Bazıları Karaca'nın bu çıkışının ardında AKP hükümetinin olduğunu söylüyor. Gerçek mi, değil mi bilmiyorum ama mümkündür. Asılsız da olsa makul bir iddia. Zina olayında olduğu gibi, hükümet bir kez daha muhafazakâr kesimlerin gönlünü almaya, onlara şirin gözükmeye çalışabilir.
Ancak ben başka bir noktanın altını çizmek istiyorum: Hükümet, TSK, MİT, Cumhurbaşkanı...
Devletin herhangi bir kurumu böyle bir talepte-telkinde bulunmuş olabilir.

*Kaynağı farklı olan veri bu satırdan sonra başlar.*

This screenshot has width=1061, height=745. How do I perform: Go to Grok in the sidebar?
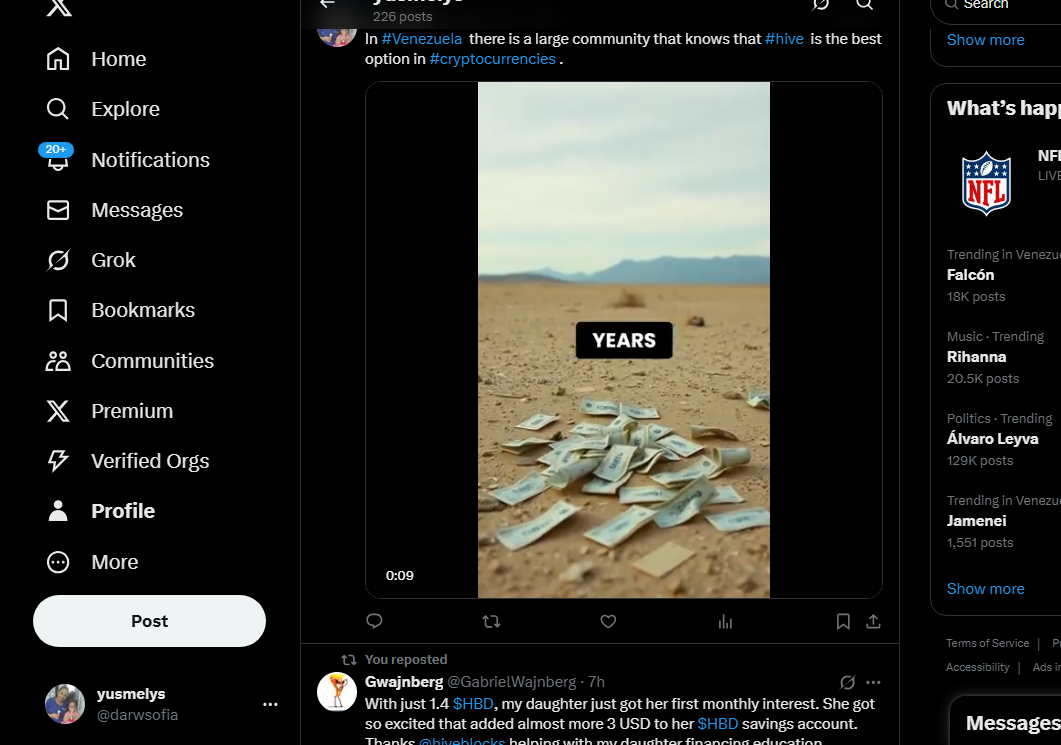click(x=91, y=260)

Hatırlarsanız, daha önce MİT, 'televole' programlarından yakınmıştı.
Ne var ki onlar böyle bir baskıyı yapsa da, yapmasa da sonuç değişmez: RTÜK her halükârda ceza vermek zorunda!
Çünkü Fatih Karaca ve çalışma arkadaşlarının iş yapıp yapmadığını anlamanın tek ölçütü cezadır. Kaç radyoyu uyardı, kaç kanalı kapadı? Bunun dışında başarı performansını ölçecek bir değer yok ki!

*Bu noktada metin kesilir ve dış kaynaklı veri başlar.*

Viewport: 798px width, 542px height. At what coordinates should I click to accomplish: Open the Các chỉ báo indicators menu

Bana inanmadınız mı? O halde gelin şu soruyu cevaplandırın: Şimdiki başkan Fatih Karaca mı daha başarılı, yoksa eski başkan Nuri Kayış mı daha başarılıydı? Nasıl ölçeceksiniz? Dediğim gibi: Kaç tane ceza verdiğine bakacaksınız. Hiç ceza vermediyse, çalışmamış; sürüyle ceza verdiyse, çok çalışmış demektir!

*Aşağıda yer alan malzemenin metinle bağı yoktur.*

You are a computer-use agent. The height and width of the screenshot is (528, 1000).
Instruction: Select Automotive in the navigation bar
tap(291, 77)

Yani: Ne şikâyetlerin önemi var, ne de kurumlardan gelen telkinlerin... RTÜK ceza kesmek zorunda olan bir kuruluş. Bugün 'reality show'ları yasaklayacak, yarın başka tür programları. Çünkü görevi bu, kuruluş mantığı bu...
Üstelik bütün bunları TV'lerin reklam gelirinden kesilen trilyonlarla yapıyor.